Final results of a multicenter prospective phase II clinical trial of gemcitabine and cisplatin as neoadjuvant chemotherapy in patients with high-grade upper tract urothelial carcinoma.

Abstract

440 Background: Neoadjuvant chemotherapy (NAC) has proven survival benefits for invasive urothelial carcinoma of the bladder, yet its role in upper tract urothelial carcinoma (UTUC) remains undefined. We conducted a phase II multicenter trial of NAC with gemcitabine and cisplatin (GC) in patients with high-risk UTUC prior to extirpative surgery to evaluate major outcomes of response, survival, and tolerability. Methods: Eligible patients with defined criteria for high-risk localized UTUC received four cycles of GC prior to surgical resection and lymph node dissection. The primary study endpoint was pathologic response rate (defined as < pT2N0). Patients with progressive disease prior or unable to proceed to surgery were considered treatment failures. Secondary endpoints included time to disease progression (PFS), overall survival (OS), and safety and tolerability. Results: Among 57 patients evaluated, 36 (63%) demonstrated pathologic response, meeting the primary endpoint of the study. A complete response was noted in 11 patients (19%), defined as pT0N0. Forty patients (70%) tolerated all four cycles of GC, and all patients proceeded to surgery. The 90-day ≥ grade 3 surgical complication rate was 7.0%. With a median follow up of 42.3 months among survivors, six patients succumbed to disease.
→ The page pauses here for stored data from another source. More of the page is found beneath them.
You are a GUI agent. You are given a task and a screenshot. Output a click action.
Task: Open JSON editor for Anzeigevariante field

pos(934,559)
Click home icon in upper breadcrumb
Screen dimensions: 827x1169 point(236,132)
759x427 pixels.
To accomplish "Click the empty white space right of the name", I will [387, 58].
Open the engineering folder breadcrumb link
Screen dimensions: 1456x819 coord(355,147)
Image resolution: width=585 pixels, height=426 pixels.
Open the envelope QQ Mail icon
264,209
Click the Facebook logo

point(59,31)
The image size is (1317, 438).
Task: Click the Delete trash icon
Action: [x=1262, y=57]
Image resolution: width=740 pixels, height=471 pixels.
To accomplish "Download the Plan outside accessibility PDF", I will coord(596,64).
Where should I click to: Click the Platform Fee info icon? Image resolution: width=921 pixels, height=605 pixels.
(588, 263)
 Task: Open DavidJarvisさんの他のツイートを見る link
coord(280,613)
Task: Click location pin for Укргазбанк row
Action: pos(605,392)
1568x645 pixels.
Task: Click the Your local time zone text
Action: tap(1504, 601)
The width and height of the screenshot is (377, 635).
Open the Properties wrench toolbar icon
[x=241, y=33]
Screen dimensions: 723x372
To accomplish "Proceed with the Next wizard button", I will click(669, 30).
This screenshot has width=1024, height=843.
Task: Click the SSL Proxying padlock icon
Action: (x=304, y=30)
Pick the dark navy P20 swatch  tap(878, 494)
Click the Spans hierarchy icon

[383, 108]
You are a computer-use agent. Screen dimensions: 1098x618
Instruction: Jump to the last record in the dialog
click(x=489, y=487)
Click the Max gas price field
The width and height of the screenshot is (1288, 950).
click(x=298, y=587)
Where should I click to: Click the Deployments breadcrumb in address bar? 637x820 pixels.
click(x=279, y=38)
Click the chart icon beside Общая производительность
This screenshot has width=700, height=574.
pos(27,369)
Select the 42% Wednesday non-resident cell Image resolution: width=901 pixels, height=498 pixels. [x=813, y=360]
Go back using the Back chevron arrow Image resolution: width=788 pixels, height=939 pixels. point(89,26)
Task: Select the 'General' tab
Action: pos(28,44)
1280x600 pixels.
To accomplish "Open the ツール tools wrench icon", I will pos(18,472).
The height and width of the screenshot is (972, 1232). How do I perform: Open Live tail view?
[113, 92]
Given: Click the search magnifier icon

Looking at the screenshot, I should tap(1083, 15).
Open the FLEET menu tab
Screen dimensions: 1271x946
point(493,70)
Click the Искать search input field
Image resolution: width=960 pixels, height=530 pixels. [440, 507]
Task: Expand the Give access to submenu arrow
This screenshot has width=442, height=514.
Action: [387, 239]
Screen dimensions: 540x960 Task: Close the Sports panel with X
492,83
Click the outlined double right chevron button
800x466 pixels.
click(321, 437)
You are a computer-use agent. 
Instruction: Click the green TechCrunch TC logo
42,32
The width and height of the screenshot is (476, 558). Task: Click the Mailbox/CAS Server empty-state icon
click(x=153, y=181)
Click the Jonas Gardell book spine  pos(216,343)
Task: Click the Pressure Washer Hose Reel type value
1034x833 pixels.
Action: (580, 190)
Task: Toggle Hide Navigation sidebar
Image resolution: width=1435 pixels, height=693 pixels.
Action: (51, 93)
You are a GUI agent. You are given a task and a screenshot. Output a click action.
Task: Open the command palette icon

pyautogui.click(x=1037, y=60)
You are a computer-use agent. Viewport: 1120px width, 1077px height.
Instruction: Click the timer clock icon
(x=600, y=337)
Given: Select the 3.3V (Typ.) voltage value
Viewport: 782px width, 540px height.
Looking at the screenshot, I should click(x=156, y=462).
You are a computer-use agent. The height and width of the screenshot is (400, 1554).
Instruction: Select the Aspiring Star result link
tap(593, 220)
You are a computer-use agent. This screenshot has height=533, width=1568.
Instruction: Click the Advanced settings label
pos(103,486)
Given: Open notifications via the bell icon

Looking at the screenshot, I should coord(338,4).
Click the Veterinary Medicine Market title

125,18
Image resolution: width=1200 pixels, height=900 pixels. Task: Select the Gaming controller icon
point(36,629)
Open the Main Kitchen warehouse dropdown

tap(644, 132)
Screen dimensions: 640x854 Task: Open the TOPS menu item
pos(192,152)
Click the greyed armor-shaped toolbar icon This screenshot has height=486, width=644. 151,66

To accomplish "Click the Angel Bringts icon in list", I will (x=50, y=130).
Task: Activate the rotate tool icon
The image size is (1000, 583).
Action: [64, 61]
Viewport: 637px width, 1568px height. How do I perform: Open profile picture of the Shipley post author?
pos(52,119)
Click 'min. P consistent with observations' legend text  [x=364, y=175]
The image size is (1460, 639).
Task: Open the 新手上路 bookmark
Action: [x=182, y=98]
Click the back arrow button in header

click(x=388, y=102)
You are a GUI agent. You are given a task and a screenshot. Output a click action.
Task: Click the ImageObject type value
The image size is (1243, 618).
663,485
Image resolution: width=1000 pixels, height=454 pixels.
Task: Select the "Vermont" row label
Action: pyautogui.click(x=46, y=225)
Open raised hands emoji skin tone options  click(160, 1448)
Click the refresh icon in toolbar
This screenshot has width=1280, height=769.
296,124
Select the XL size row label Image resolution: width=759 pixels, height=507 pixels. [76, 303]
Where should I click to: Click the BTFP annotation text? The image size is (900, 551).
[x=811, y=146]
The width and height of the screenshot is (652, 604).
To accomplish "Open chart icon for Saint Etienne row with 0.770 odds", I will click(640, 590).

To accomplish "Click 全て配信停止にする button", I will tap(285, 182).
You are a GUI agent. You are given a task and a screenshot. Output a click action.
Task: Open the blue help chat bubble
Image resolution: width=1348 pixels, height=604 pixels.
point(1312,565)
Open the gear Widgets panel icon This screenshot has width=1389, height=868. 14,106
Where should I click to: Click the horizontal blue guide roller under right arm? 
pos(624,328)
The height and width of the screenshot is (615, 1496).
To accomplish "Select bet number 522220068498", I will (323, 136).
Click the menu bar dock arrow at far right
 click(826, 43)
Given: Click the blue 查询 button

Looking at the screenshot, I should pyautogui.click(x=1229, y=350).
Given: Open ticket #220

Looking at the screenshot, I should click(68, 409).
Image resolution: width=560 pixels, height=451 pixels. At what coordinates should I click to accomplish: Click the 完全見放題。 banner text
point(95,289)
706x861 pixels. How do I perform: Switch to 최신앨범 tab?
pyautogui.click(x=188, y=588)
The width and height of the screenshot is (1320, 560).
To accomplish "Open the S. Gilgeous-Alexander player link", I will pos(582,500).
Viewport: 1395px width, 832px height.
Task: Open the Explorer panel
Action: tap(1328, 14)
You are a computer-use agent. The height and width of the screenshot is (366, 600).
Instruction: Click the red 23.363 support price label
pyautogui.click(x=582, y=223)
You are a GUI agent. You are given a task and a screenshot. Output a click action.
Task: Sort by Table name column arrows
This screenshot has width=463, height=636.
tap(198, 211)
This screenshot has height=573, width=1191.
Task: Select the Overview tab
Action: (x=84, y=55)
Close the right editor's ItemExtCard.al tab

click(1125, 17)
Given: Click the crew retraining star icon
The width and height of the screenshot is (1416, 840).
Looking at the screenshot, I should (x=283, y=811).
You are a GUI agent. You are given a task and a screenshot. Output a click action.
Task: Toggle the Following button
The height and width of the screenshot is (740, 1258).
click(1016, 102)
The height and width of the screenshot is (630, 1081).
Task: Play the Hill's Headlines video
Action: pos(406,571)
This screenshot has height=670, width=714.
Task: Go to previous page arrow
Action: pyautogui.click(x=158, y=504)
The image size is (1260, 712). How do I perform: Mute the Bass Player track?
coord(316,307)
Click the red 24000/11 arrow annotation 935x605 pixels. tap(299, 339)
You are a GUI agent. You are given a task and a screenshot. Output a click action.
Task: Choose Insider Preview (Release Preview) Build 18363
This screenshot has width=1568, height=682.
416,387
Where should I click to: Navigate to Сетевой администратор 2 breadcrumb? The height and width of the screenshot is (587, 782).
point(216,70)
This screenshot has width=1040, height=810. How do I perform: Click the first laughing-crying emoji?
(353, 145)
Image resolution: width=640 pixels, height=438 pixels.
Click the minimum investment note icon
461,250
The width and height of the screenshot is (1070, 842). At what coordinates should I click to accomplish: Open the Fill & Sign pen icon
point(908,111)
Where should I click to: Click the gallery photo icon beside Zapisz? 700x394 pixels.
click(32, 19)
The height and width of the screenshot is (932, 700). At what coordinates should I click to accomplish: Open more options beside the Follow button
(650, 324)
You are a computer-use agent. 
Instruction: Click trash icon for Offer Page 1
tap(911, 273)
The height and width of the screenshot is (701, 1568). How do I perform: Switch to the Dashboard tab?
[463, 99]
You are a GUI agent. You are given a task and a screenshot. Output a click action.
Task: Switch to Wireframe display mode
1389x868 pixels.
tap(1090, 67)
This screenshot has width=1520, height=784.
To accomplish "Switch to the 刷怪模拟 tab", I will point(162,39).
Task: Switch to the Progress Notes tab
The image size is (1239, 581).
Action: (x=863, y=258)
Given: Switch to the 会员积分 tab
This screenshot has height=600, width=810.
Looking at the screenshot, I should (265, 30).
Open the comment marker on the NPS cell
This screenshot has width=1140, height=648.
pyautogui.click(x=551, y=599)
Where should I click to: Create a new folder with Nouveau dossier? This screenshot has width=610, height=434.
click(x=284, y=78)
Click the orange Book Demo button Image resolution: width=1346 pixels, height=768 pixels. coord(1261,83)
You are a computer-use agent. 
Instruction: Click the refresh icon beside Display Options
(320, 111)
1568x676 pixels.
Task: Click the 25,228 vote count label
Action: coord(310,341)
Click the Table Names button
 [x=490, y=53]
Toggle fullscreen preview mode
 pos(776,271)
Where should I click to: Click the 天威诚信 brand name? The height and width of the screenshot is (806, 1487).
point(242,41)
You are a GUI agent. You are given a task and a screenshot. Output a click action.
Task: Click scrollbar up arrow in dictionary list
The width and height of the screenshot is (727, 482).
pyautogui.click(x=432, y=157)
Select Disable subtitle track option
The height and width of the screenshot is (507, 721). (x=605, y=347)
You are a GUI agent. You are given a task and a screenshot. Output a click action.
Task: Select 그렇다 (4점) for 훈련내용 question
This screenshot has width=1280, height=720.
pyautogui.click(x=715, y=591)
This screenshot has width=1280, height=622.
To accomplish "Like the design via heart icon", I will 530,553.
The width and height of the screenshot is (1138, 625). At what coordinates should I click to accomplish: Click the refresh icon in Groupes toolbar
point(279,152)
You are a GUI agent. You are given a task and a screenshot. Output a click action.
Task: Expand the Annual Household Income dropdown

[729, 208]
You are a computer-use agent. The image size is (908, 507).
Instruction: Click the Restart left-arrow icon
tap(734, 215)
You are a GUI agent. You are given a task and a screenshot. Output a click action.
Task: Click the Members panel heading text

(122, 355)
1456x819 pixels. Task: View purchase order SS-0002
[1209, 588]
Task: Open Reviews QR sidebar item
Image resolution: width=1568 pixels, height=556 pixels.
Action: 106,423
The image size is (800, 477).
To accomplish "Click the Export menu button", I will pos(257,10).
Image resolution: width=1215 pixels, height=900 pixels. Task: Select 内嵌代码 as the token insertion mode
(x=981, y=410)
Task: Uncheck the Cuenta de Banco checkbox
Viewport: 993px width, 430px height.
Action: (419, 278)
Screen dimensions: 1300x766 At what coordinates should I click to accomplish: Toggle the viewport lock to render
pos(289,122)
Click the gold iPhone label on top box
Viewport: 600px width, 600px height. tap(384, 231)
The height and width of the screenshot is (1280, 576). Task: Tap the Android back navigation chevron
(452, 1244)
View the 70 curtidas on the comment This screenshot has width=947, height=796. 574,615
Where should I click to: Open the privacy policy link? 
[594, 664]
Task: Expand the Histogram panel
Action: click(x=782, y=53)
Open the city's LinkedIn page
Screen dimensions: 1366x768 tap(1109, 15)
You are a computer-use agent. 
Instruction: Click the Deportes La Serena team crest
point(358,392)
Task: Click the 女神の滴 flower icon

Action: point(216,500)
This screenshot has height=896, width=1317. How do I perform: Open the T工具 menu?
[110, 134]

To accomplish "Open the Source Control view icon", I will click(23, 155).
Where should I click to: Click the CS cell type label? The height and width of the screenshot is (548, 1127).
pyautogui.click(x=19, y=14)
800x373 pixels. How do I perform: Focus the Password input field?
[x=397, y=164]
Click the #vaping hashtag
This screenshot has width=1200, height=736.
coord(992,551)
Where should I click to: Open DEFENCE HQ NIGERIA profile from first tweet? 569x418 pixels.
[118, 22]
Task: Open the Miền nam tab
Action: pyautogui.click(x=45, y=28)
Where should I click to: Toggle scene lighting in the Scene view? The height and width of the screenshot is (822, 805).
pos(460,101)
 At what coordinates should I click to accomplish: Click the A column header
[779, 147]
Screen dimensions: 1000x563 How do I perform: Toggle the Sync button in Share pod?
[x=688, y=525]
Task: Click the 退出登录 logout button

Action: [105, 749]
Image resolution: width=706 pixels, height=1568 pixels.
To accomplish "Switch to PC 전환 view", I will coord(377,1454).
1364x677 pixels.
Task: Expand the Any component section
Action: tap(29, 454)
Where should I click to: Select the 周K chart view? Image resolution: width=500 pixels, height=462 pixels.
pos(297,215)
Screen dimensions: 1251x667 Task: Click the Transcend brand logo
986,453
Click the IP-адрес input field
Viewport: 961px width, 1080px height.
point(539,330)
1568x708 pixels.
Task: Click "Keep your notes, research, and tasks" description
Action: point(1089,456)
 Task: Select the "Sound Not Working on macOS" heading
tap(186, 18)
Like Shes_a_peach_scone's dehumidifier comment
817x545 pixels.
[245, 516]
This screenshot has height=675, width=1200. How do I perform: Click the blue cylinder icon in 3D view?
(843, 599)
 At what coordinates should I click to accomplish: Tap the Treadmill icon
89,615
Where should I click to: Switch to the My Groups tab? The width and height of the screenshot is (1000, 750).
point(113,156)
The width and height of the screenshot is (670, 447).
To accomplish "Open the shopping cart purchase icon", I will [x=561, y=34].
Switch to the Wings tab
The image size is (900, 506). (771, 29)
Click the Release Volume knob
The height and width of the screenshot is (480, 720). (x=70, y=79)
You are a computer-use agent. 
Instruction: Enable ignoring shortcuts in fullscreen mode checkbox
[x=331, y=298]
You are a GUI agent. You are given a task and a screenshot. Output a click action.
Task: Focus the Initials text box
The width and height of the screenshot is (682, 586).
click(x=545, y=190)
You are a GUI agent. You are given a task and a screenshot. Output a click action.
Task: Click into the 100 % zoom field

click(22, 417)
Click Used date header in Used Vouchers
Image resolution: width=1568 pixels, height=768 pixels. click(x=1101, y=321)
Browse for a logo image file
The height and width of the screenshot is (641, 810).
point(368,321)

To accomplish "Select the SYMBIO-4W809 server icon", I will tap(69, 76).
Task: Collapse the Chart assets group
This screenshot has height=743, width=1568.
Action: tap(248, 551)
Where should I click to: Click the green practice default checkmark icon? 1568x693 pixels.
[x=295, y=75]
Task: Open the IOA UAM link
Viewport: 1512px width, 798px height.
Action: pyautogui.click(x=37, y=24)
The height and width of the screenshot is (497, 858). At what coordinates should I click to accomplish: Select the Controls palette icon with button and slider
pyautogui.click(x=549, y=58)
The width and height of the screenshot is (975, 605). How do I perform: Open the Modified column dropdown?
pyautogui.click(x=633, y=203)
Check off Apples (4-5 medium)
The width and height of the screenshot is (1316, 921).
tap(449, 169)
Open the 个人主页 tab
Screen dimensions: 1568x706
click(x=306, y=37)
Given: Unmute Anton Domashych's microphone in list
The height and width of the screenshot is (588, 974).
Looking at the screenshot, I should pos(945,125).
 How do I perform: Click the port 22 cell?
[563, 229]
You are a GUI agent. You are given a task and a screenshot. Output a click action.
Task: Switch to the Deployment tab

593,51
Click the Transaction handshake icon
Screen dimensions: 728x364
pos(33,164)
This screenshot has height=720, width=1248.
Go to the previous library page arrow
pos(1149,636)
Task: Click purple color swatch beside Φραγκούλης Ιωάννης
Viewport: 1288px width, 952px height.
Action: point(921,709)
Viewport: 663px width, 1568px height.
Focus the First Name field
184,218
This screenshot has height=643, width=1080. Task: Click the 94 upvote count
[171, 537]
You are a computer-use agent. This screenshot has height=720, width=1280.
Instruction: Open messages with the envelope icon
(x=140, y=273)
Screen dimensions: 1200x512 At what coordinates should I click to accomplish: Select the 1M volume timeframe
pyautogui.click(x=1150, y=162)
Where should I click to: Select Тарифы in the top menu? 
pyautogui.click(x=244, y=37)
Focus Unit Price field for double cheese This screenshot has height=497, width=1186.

Two and five-year PFS were 76% (95% CI 66, 89) and 61% (95% CI 47, 78). Two and five-year OS were 93% (95% CI 86, 100) and 79% (95% CI 67, 94). Patients demonstrating pathologic response had improved PFS and OS compared to those who did not (two-year PFS 91% vs 52%, log-rank p < 0.001, two-year OS 100% vs 80%, log-rank p < 0.001). Conclusions: NAC for high-risk UTUC demonstrates outcomes of favorable pathologic response, is well tolerated requiring minimal delay to surgery without significant perioperative complication risk, and thus should be considered a new standard of care option for patients with high-risk UTUC. Better survival outcomes in patients with favorable pathologic features after NAC indicate a potential clinical benefit to this approach. Clinical trial information: NCT01261728.